Starting at the line that has "At what coordinates should I click to accomplish: Open" and stopping after the line that has "Action: click(571, 214)", write out those entries again, substituting "tick box" for "checkbox" and leaving everything else unchanged.

* * *

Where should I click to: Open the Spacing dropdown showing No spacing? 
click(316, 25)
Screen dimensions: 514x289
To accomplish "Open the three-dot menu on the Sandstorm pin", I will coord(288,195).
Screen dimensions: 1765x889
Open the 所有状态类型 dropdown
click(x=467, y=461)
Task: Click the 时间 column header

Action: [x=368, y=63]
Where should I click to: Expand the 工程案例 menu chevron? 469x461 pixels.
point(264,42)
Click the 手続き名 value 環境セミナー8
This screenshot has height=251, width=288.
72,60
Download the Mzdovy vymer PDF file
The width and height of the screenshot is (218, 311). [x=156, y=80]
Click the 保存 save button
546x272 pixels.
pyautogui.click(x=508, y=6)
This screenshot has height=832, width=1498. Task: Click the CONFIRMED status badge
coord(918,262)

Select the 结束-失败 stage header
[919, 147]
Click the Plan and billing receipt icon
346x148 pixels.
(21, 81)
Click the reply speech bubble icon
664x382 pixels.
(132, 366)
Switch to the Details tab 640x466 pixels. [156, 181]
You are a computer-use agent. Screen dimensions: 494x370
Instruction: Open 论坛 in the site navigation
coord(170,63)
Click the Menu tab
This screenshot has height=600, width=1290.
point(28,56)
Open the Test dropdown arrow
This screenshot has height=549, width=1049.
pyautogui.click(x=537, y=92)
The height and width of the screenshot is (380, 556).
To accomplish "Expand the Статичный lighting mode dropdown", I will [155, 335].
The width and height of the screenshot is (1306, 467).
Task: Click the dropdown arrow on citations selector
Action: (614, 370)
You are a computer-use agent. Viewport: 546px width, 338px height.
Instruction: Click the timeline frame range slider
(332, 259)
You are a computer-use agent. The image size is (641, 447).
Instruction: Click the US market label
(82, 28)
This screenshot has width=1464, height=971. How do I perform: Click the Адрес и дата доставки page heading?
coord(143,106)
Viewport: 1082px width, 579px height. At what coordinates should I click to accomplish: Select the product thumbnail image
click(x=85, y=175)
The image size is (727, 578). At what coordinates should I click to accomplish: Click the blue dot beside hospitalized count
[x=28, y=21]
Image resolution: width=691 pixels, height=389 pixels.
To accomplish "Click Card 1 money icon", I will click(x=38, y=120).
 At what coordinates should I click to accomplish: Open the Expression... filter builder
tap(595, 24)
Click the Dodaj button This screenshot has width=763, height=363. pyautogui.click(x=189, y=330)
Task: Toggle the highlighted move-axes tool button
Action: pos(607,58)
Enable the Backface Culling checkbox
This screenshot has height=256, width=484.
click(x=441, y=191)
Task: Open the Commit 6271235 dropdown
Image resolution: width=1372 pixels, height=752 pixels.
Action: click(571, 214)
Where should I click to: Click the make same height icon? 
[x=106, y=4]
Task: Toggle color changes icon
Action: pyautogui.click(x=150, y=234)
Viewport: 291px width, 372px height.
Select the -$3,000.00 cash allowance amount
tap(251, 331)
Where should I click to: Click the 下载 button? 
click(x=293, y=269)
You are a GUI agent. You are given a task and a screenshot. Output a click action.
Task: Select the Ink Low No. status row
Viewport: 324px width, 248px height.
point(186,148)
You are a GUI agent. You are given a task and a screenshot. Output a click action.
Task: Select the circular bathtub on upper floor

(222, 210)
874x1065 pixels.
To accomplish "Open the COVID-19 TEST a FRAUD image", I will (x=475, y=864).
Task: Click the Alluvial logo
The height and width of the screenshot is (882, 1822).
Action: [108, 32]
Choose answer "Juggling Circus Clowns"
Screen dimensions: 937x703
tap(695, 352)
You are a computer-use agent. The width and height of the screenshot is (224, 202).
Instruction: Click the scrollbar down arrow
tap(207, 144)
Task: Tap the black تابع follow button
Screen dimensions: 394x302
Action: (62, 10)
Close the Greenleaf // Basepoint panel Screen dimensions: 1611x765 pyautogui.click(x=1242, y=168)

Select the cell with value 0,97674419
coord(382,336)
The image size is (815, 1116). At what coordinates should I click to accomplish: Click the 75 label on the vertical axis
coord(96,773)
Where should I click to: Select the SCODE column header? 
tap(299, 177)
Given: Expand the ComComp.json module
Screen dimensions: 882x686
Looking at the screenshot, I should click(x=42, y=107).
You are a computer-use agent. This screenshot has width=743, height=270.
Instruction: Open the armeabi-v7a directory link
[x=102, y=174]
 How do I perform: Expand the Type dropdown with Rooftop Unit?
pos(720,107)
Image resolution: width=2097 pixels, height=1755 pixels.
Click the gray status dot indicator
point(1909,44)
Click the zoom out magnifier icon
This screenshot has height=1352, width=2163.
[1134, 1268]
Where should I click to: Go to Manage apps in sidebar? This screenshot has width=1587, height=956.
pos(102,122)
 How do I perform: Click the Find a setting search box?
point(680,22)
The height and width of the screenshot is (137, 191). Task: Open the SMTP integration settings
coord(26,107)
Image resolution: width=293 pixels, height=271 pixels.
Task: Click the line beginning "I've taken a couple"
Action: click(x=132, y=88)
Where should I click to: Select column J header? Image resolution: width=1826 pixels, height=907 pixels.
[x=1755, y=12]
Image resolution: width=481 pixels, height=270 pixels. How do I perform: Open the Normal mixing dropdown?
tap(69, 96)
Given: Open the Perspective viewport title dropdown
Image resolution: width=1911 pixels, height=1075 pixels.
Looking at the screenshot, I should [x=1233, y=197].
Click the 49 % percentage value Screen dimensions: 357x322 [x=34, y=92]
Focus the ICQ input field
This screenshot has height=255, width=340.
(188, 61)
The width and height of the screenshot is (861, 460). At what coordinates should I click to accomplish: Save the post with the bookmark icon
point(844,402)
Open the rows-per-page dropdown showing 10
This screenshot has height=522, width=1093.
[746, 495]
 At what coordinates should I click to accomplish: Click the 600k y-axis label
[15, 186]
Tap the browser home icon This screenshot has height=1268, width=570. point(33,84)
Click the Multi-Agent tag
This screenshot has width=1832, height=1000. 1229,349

* * *

SOLUTION BELOW:
 At what coordinates should I click to accomplish: Open the Expression... filter builder
tap(595, 24)
Click the Dodaj button This screenshot has width=763, height=363. pyautogui.click(x=189, y=330)
Task: Toggle the highlighted move-axes tool button
Action: pos(607,58)
Enable the Backface Culling tick box
This screenshot has height=256, width=484.
click(x=441, y=191)
Task: Open the Commit 6271235 dropdown
Image resolution: width=1372 pixels, height=752 pixels.
Action: click(571, 214)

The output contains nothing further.